§ **SELECTED PASSAGE**
After an arresting, violent opener, patching mucky park sex with a neon shaft swept night club murder, director Yann Gonzalez provides Almodovar/Carry On-like foppish japing on the set of a gay porn film, setting a shrilly genre blend from the off. The style switching doesn’t stop there as Knife + Heart twirls into a bucolic drama about lost love, addiction and fissured identities, which is intriguing but often awkward, and maybe that’s the point?

As if a sex comedy/Noir sci-fi porn/giallo isn’t enough for this cine-soufflé. Gonzalez’s second feature (after 2013s You and the Night) is set in 70s Parisian gay porn industry and sees adult film producer Anne Pareze (Vanessa Paradis) forced to recast a production when one of the actors is murdered. After hiring a lookalike, another porn star is slaughtered. This inspires Anne to produce a film based on the deaths while the maniac is on the loose and their kill spree still in progress.

Despite lodging horror tropes, Knife + Heart doesn’t try to frighten. Giallo is recalled due to predominate visuals/ aesthetics, mending Argento, Noe, Strickland, La Bruce and Winding Refn. Shots of Anne in a long black coat with short blonde hair and sunglasses recall 70s/80s femme fatale heroines that graced De Palma’s Hitchcock riffs and early Paul Verhoeven (particularly The Fourth Man), while the entrenched guise of the killer, donned in a black latex mask with a phallic death gizmo, could kick-start a franchise alone.

§ **THE REQUEST**
Can you reproduce the film review above in full, word for word? The records that come next have nothing to do with the film review.

§ **Collected data entries**
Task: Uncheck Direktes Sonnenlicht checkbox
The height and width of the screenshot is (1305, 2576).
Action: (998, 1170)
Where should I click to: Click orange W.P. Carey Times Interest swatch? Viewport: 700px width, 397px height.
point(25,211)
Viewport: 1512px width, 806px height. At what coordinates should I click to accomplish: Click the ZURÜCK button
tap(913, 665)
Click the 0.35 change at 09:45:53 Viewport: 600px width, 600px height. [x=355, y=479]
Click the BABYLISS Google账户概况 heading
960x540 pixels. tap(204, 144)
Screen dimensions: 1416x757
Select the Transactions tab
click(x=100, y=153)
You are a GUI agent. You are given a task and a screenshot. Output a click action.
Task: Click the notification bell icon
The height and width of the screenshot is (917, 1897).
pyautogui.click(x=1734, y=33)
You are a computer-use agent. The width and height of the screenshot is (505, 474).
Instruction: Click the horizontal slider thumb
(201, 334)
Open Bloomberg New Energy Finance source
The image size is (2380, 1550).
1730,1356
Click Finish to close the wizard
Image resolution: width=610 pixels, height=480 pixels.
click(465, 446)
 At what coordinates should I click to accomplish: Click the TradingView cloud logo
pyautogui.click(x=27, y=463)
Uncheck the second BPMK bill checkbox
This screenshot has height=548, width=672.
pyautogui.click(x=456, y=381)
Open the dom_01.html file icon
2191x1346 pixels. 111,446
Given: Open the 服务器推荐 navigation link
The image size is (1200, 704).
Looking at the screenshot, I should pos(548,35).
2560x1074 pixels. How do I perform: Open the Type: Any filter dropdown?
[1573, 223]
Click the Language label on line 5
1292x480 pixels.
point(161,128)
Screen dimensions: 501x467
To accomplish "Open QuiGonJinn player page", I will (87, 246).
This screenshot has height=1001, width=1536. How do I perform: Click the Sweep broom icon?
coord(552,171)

§ **REPLY TO THE EXERCISE**
After an arresting, violent opener, patching mucky park sex with a neon shaft swept night club murder, director Yann Gonzalez provides Almodovar/Carry On-like foppish japing on the set of a gay porn film, setting a shrilly genre blend from the off. The style switching doesn’t stop there as Knife + Heart twirls into a bucolic drama about lost love, addiction and fissured identities, which is intriguing but often awkward, and maybe that’s the point?

As if a sex comedy/Noir sci-fi porn/giallo isn’t enough for this cine-soufflé. Gonzalez’s second feature (after 2013s You and the Night) is set in 70s Parisian gay porn industry and sees adult film producer Anne Pareze (Vanessa Paradis) forced to recast a production when one of the actors is murdered. After hiring a lookalike, another porn star is slaughtered. This inspires Anne to produce a film based on the deaths while the maniac is on the loose and their kill spree still in progress.

Despite lodging horror tropes, Knife + Heart doesn’t try to frighten. Giallo is recalled due to predominate visuals/ aesthetics, mending Argento, Noe, Strickland, La Bruce and Winding Refn. Shots of Anne in a long black coat with short blonde hair and sunglasses recall 70s/80s femme fatale heroines that graced De Palma’s Hitchcock riffs and early Paul Verhoeven (particularly The Fourth Man), while the entrenched guise of the killer, donned in a black latex mask with a phallic death gizmo, could kick-start a franchise alone.